Die Polizeiwache in Herford wurde zur Zeit des Nationalsozialismus auch durch die Geheime Staatspolizei (Gestapo) genutzt. Die Gestapo inhaftierte und verhörte im Zellentrakt der Wache ohne gesetzliche Grundlage Angehörige verfolgter Minderheiten und politische Gegner*innen. Dies betraf vor allem Unterstützer*innen von KPD, SPD und Gewerkschaften, aber auch Menschen jüdischen Glaubens und anderer religiöser Minderheiten, Sinti und Roma, Obdachlose und Arme. Für viele von ihnen war der Aufenthalt im Zellentrakt Herford die erste Zwischenstation auf dem Weg in die Konzentrations- und Arbeitslager. Bis heute finden sich Spuren der Häftlinge etwa in Form von Schnitzereien in den Gefängnistüren.

Der Zellentrakt wird seit 2004 als Gedenkstätte durch das Stadtarchiv Herford und das ehrenamtliche „Kuratorium Erinnern, Forschen, Gedenken e.V.“ betrieben und zeigt neben einer kleinen Dauerausstellung wechselnde Ausstellungen zum Themenbereich.

Medienprodukte der Jugendlichen

Juliette, Benni, Jannik und Amélie beschäftigen sich in ihrem Video mit der Geschichte des Zellentraktes in der NS-Zeit.

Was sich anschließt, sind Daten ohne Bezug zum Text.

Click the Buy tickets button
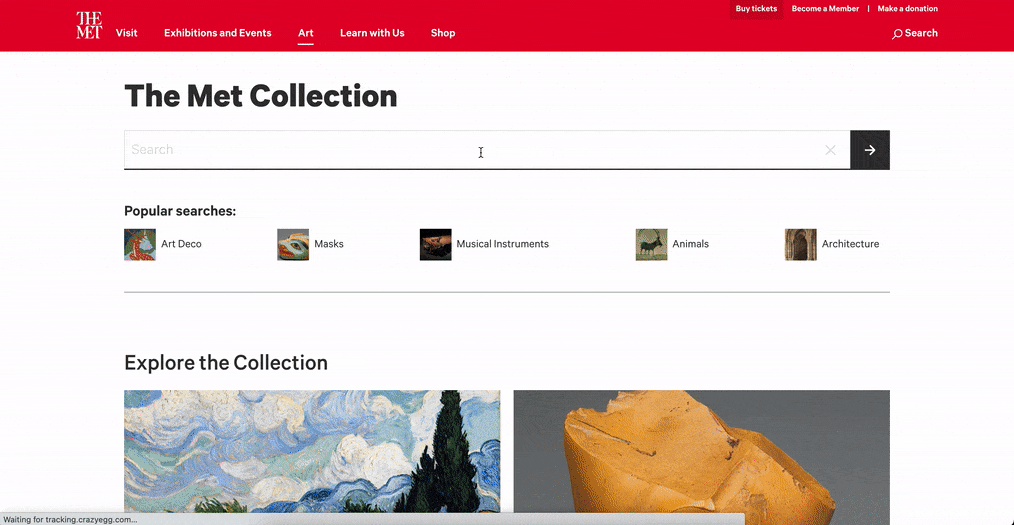1014x525 pixels. point(757,9)
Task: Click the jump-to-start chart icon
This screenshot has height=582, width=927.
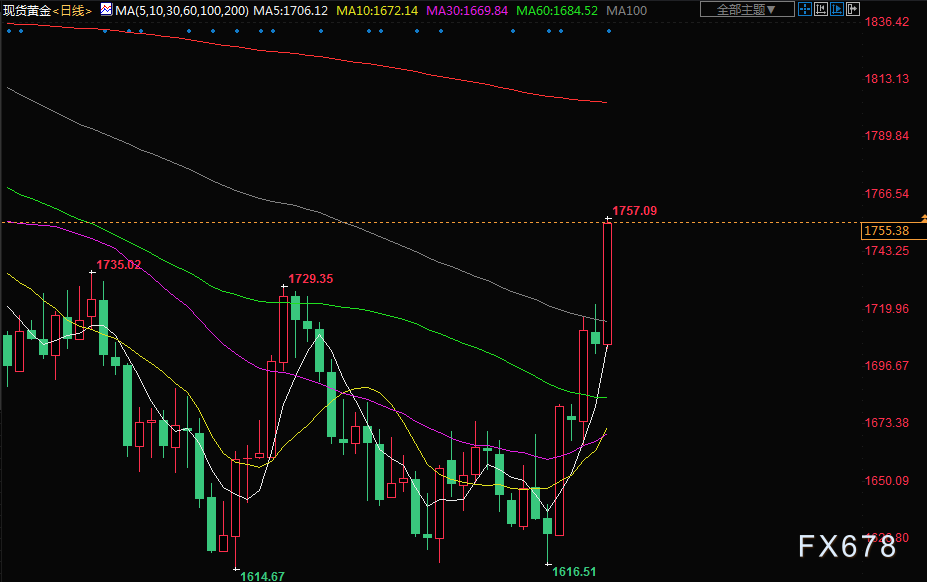Action: pyautogui.click(x=821, y=9)
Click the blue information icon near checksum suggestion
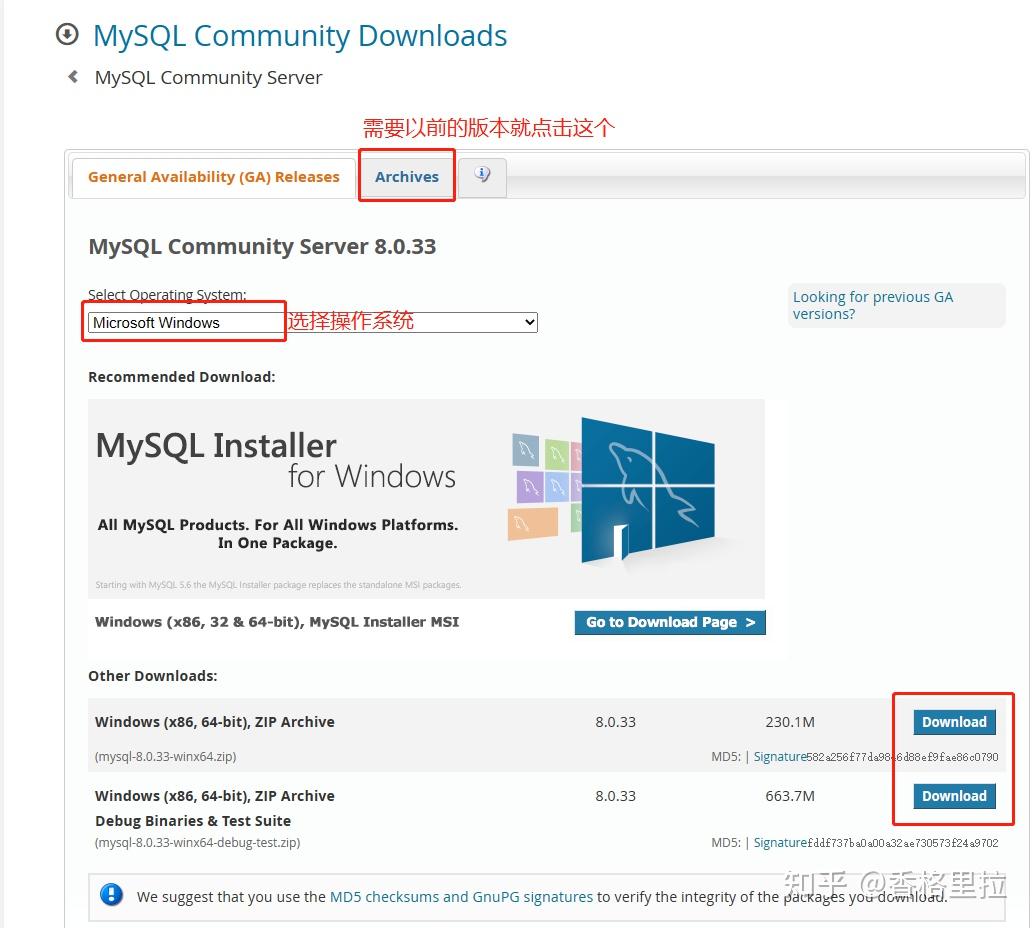 click(x=111, y=894)
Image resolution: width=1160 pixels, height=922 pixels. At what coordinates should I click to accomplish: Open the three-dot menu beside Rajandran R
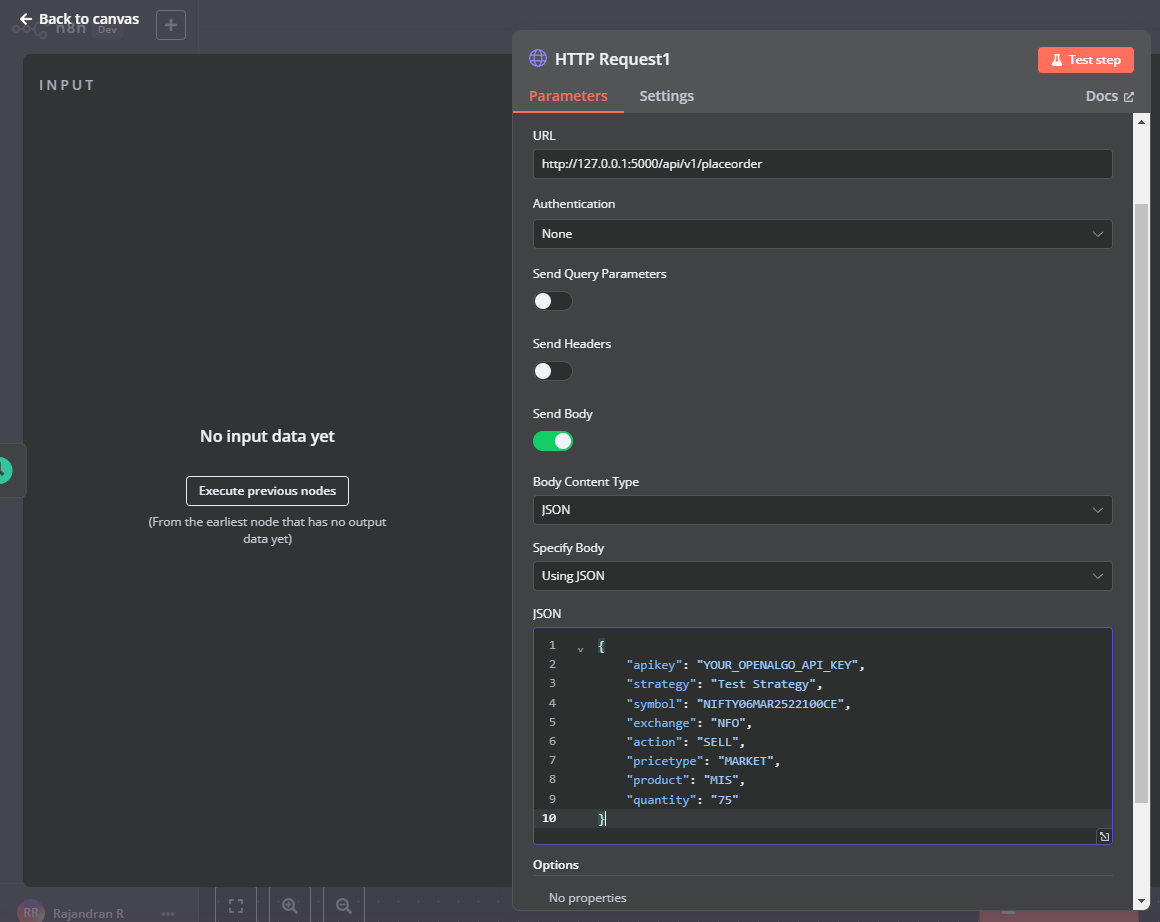[x=168, y=913]
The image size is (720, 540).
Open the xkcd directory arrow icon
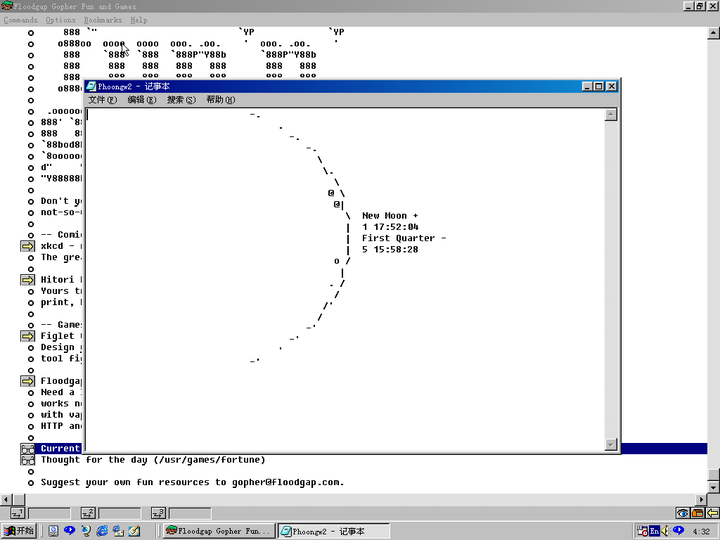tap(28, 246)
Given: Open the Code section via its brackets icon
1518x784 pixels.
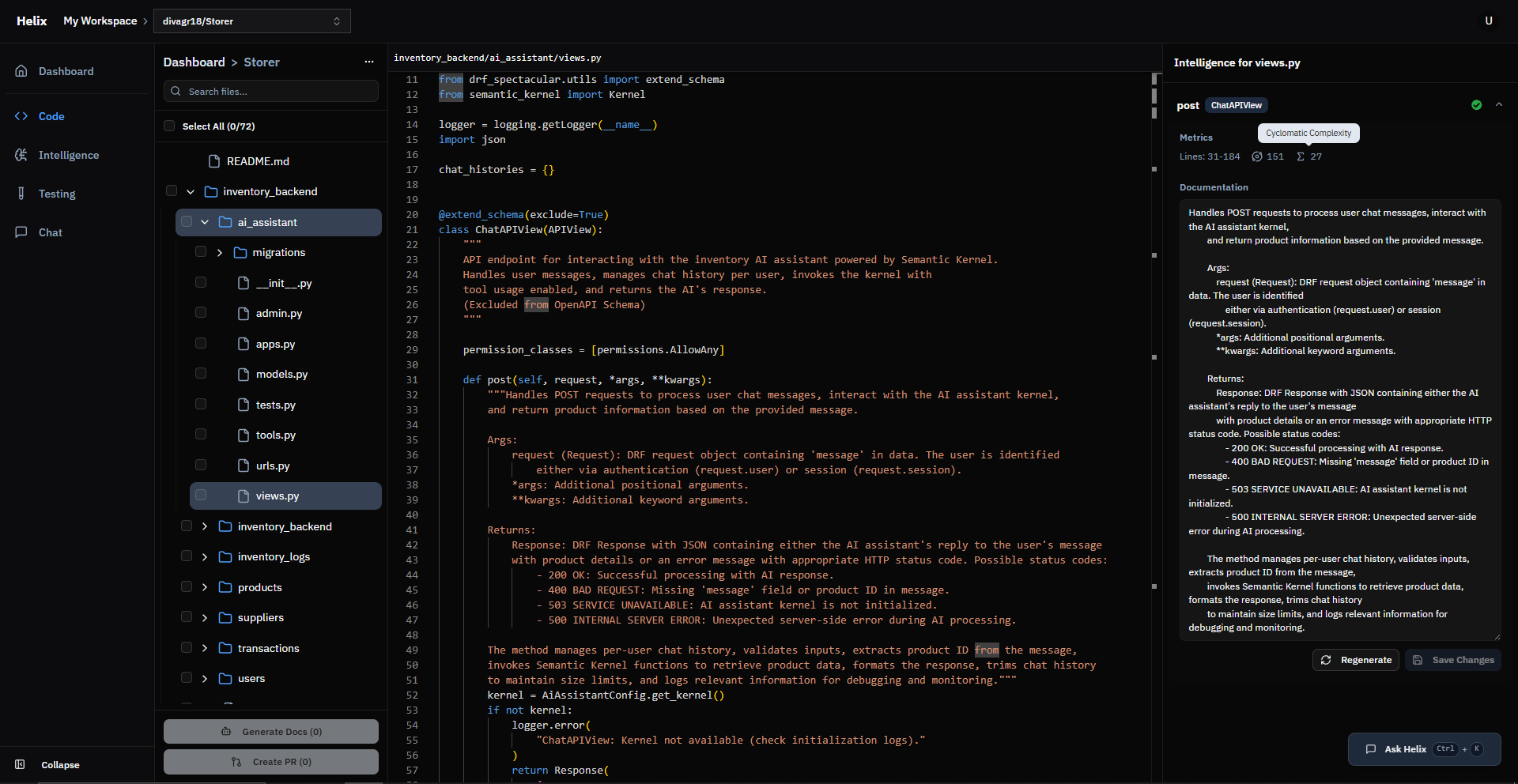Looking at the screenshot, I should pos(21,116).
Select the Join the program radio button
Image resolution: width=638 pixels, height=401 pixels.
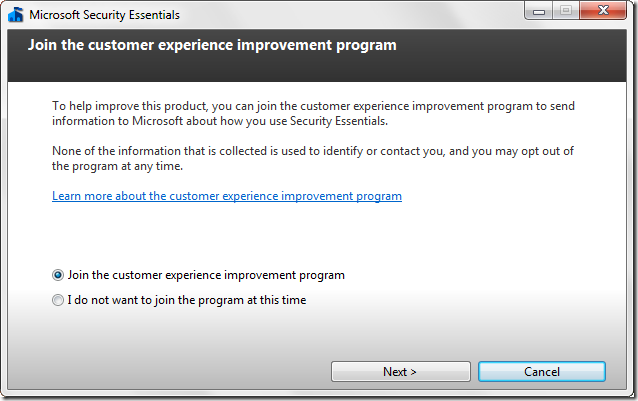[x=58, y=275]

Sie gehen auf die Ausstellung der Künstlerin Rafaela Kula ein und auf die Schicksale von Betroffenen aus Herford.

Leonie und Marie interviewen in ihrem Video Christoph Laue vom Stadtarchiv Herford. Sie erfahren von ihm einiges über den Gefängnisalltag im Zellentrakt zur Zeit des NS. Zudem gehen die beiden genauer auf die Geschichte der jüdischen Familie Elsbach aus Herford ein, die dem NS zum Opfer gefallen ist.